▶ **Task objective**:
In how many lines of the entries below does "agent" appear? Give only the number.

════════

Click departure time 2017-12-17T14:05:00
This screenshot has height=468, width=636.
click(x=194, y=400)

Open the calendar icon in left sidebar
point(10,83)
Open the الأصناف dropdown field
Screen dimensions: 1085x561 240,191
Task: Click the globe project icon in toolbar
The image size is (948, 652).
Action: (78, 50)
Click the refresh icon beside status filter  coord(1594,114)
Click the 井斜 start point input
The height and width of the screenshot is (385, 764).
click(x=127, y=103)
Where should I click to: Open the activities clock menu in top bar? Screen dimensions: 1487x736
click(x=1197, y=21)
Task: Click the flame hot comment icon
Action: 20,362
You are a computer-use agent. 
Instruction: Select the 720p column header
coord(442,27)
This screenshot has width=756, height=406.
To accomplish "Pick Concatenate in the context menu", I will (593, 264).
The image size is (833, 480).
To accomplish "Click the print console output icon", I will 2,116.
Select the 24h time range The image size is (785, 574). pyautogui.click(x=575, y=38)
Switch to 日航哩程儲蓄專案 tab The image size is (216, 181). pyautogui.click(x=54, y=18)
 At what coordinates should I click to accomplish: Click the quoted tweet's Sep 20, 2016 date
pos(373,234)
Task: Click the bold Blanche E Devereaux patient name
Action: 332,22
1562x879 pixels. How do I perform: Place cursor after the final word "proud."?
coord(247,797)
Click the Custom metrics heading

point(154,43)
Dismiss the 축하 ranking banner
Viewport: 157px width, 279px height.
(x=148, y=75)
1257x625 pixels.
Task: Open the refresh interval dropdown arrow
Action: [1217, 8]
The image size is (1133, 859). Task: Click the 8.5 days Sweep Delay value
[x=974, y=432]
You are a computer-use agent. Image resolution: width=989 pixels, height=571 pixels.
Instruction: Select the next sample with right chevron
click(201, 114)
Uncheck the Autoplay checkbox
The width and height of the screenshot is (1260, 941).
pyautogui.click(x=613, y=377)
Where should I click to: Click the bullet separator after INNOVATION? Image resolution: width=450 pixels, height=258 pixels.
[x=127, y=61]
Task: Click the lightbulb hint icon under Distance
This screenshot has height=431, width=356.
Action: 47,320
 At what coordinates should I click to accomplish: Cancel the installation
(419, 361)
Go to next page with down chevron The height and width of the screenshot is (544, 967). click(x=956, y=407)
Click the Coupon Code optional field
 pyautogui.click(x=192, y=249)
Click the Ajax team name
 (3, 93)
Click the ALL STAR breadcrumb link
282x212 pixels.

════════

▶ **Response to this task**:
2